Here is my task:
Find inverse $z$ transform of $$X(z)=\frac{1}{2-3z}$$if $$|z|>\frac{2}{3}$$ using definition formula.
I found that $$x(n)=\dfrac{1}{3}\left (\dfrac{2}{3}\right )^{n-1}*u(n-1)=\dfrac{1}{3}\left (\dfrac{2}{3}\right )^{n-1}, n=1,2,3,...$$ (using other method). But how can I find it using definition formula, $$x(n)=\frac{1}{2\pi j}\oint_{C} X(z)z^{n-1}dz?$$
Thanks in advance.
\begin{equation} X(z)=\frac{1}{2 - 3z} \end{equation}
The result could be found by using
(i) Geometrical Series:
(a) Left Series, \begin{equation} X(z) = \frac{1}{2} \frac{ 1}{1 - 3 z/2} =\frac{1}{2} \sum_{n=0}^{\infty} \left ( \frac{3}{2} \right )^n (z^{-1})^{-n} =\frac{1}{2} \sum_{n=0}^{-\infty} \left ( \frac{3}{2} \right )^n (z^{-1})^{n}, \end{equation}
\begin{equation} x[n] = \frac{1}{2} \left ( \frac{3}{2} \right )^n \quad n < 1 \end{equation}
This infinite series converges for $|z|<2/3 \, , \, |1/z| > 2/3$.

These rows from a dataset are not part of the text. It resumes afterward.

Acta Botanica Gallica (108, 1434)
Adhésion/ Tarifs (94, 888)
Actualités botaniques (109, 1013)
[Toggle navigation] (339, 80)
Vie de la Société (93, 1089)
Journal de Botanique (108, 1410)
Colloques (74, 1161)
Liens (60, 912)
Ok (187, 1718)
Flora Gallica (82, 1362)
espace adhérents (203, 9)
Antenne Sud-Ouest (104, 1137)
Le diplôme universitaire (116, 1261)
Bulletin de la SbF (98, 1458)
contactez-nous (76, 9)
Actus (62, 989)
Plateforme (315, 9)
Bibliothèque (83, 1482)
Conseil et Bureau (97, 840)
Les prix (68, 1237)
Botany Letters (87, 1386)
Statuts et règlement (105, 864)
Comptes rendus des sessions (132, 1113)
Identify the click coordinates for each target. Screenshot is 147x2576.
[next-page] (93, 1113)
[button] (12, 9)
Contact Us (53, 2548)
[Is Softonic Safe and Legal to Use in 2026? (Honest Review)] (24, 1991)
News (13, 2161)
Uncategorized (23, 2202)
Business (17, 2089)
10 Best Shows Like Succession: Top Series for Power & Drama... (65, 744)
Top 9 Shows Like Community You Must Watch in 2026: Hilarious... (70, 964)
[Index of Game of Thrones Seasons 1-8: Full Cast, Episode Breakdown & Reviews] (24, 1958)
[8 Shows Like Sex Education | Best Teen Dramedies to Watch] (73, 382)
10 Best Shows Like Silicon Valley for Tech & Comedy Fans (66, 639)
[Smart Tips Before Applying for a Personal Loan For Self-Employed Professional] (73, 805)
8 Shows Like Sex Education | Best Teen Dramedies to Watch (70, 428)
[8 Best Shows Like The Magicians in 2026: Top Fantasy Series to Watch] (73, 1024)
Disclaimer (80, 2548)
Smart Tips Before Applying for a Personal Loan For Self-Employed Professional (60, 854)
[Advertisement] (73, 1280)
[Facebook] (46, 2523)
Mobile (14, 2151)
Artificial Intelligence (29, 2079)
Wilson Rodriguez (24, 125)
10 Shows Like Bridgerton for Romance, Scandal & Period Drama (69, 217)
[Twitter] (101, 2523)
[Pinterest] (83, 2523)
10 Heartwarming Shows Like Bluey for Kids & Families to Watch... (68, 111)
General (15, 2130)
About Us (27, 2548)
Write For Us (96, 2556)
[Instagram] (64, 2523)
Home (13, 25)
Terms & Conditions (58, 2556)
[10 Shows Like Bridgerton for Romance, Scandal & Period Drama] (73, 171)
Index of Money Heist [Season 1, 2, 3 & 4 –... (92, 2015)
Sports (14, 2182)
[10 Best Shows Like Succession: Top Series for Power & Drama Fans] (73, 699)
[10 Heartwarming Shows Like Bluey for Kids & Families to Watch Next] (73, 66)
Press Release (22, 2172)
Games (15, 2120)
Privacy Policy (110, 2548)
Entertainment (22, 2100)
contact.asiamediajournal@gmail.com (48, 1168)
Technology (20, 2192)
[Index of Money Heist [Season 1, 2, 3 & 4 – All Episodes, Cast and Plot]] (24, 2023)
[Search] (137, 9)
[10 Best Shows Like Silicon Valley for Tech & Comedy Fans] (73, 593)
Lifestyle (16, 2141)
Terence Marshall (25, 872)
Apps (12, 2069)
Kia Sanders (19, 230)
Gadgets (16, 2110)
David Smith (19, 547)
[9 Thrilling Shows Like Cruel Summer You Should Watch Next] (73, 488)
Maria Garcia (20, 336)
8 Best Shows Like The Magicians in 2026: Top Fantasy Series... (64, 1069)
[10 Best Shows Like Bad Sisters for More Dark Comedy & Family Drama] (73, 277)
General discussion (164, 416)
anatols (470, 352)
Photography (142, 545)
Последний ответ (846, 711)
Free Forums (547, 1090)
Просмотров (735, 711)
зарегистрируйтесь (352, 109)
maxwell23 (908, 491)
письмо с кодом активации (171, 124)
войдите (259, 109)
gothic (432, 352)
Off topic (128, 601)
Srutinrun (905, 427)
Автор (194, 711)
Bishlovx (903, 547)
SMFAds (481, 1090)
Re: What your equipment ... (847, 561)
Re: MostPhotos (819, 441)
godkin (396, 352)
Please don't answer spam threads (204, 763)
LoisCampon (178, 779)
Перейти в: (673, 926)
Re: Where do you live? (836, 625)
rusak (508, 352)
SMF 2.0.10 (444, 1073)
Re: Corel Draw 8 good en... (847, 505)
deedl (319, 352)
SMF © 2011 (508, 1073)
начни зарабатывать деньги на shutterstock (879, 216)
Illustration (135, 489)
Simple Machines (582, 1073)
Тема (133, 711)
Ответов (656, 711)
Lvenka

\begin{eqnarray} X(z) &=& \frac{1}{z(2 \, z^{-1} - 3)} \\ &=& \frac{z^{-1}}{(2 z^{-1} -3)} \\ &=& -\frac{1}{3} \frac{z^{-1}}{( 1 - (2/3) z^{-1})} \\ &=& - \left ( \frac{1}{3} \right ) z^{-1} \sum_{i=0}^{\infty} \left (\frac{2}{3} \right )^i z^{-i} \end{eqnarray} from which \begin{eqnarray} X(z) = - \left ( \frac{1}{3} \right ) \sum_{n=0}^{\infty} \left (\frac{2}{3} \right )^n z^{-n-1} = - \left ( \frac{1}{3} \right ) \sum_{n=1}^{\infty} \left (\frac{2}{3} \right )^{n-1} z^{-n} \end{eqnarray} and then
\begin{eqnarray} x[n] = -\frac{1}{3} \left ( \frac{2}{3} \right )^{n-1} = -\frac{1}{2} \left ( \frac{2}{3} \right )^n \end{eqnarray} with $n \ge 1$, and converges for $|z^{-1}| < \frac{3}{2}$ or $|z| > \frac{3}{2}$.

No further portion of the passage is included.